C’était prévisible. Mais l’événement provoque quand même un petit choc. Car s’il n’est pas rare que les termes de ministre et de scandale soient associés, il est moins fréquent qu’ils débouchent sur une interpellation suivie d’une contrainte par corps. C’est-à-dire, dans le langage courant, d’une arrestation.
Dénoncé, par Élias Skaff, documents à l’appui, Ali Abdallah, qui représentait le mouvement Amal au sein du précédent gouvernement, en avait été radié. En même temps, du reste que ses collègues de l’Énergie et des Coopératives, Mohammed Abdel-Hamid Beydoun et Mahmoud Abou Hamdane. La troïka magnifique, comme les ont baptisés ironiquement leurs anciens camarades berryistes.
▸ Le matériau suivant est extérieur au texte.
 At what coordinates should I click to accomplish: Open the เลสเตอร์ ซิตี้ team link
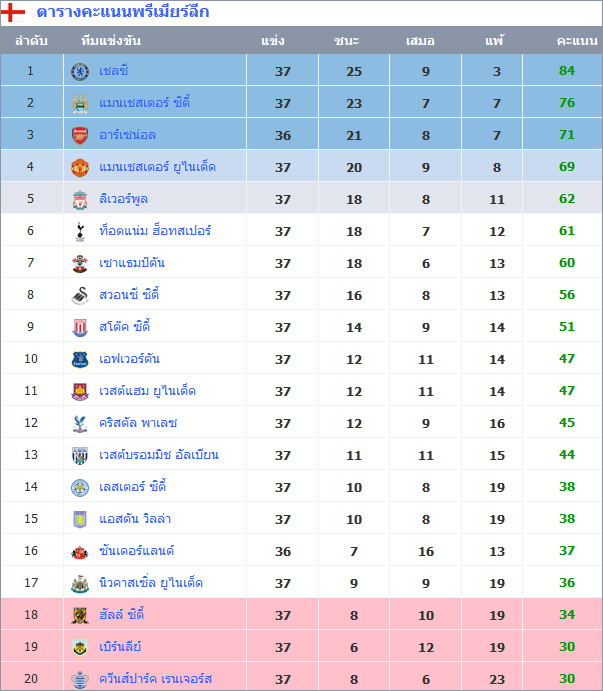tap(132, 487)
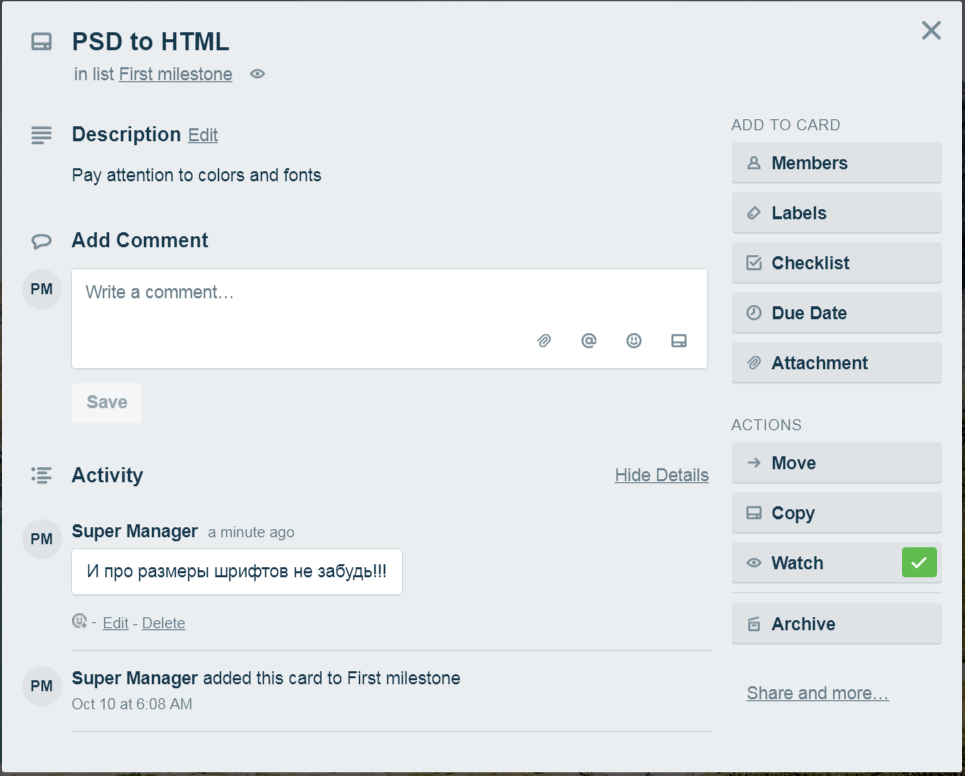Collapse activity with Hide Details
The height and width of the screenshot is (776, 965).
click(661, 475)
Abdallah, accusé de fantaisies enrichissantes dans la manipulation de millions de dollars provenant du programme de coopération agricole avec les États-Unis, a été entendu hier durant deux heures par le premier juge d’instruction de Beyrouth, Hatem Madi.
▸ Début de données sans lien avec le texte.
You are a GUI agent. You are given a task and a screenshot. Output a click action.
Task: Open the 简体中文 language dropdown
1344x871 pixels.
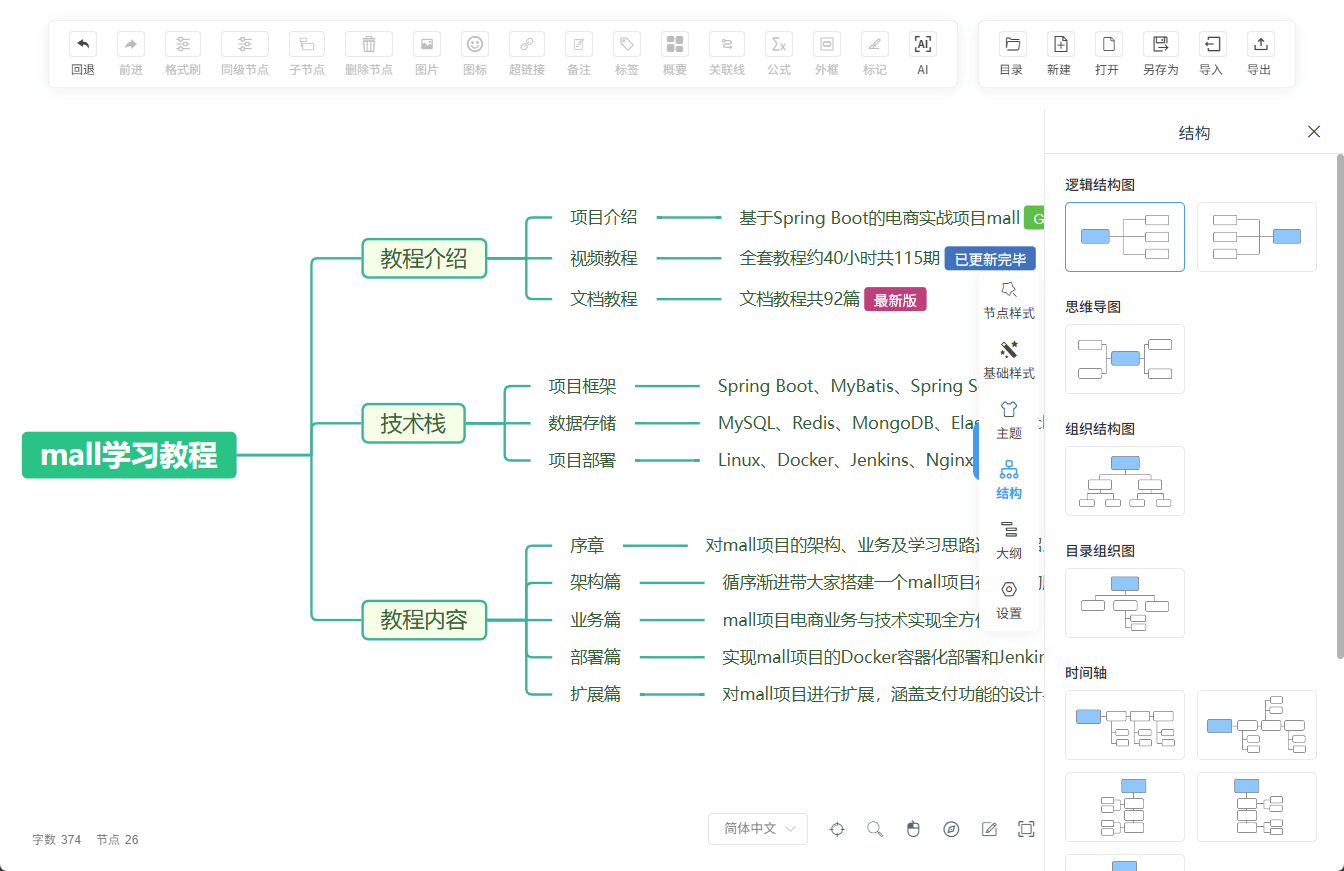click(x=757, y=829)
L’ancien ministre s’est rendu au Palais de justice accompagné de son avocat, Me Séoud Roufaïl, et escorté de ses partisans. Il a nié la plupart des charges avancées contre lui. Au sortir de l’audience, Abdallah a lancé aux journalistes massés dans la salle des pas perdus que l’atmosphère avait été bonne, que le magistrat instructeur l’avait traité courtoisement. Ajoutant qu’il avait toute confiance en l’intégrité de la justice. La réciproque, peut-on relever, reste évidemment à vérifier. Abdallah n’avait pas encore terminé sa phrase, qu’on lui signifiait que le juge venait d’émettre à son encontre un mandat d’arrêt. L’ancien ministre a eu un mouvement d’humeur. Il s’est cependant ressaisi, pour dire : « Ce n’est pas grave, ça va... » Ses partisans, pour leur part, n’ont pas manifesté bruyamment. Se contentant de ronchonner que « le Tout-Puissant sait tout... Les formes sont humiliantes... »
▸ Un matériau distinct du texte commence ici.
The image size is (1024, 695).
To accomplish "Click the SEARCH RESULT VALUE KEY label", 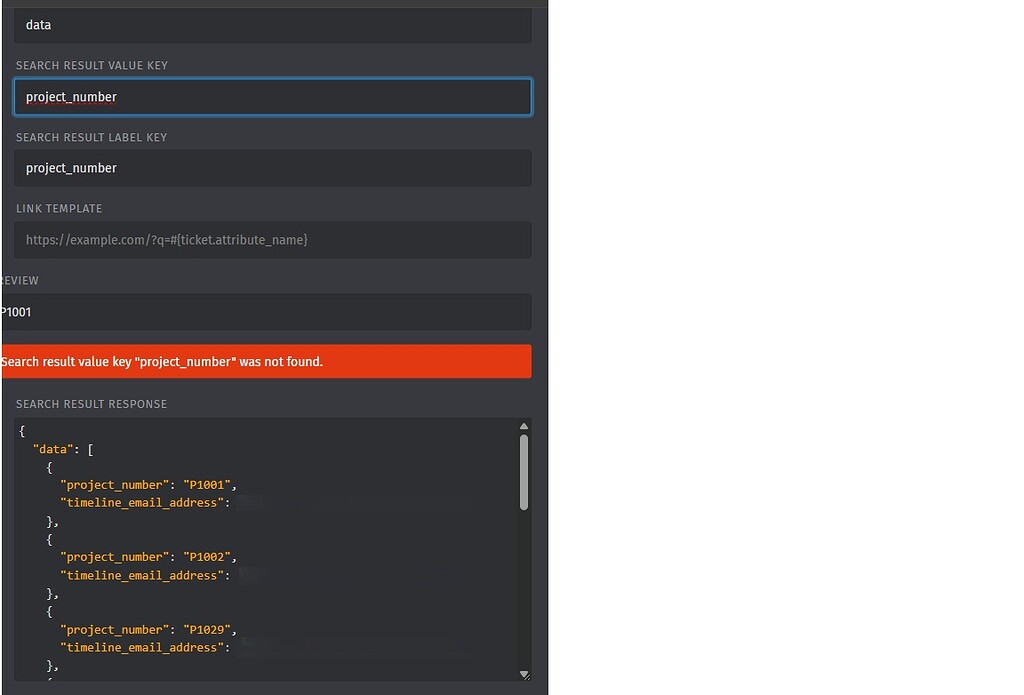I will tap(92, 65).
Pourtant, Abdallah n’a pas été menotté. Il a été de suite conduit par des gardes au dépôt du Palais de justice, sa résidence provisoire. Car l’ancien ministre de l’Agriculture ne sera pas, jusqu’à nouvel ordre, hébergé à Roumieh. La raison invoquée ? L’enquête bat son plein, on a besoin de l’entendre à tout moment et le déplacement ferait perdre du temps. Réagissant à l’annonce de l’arrestation, le procureur général Adnane Addoum a dit : « La justice se porte bien. La magistrature suit sa vocation et assume son devoir. »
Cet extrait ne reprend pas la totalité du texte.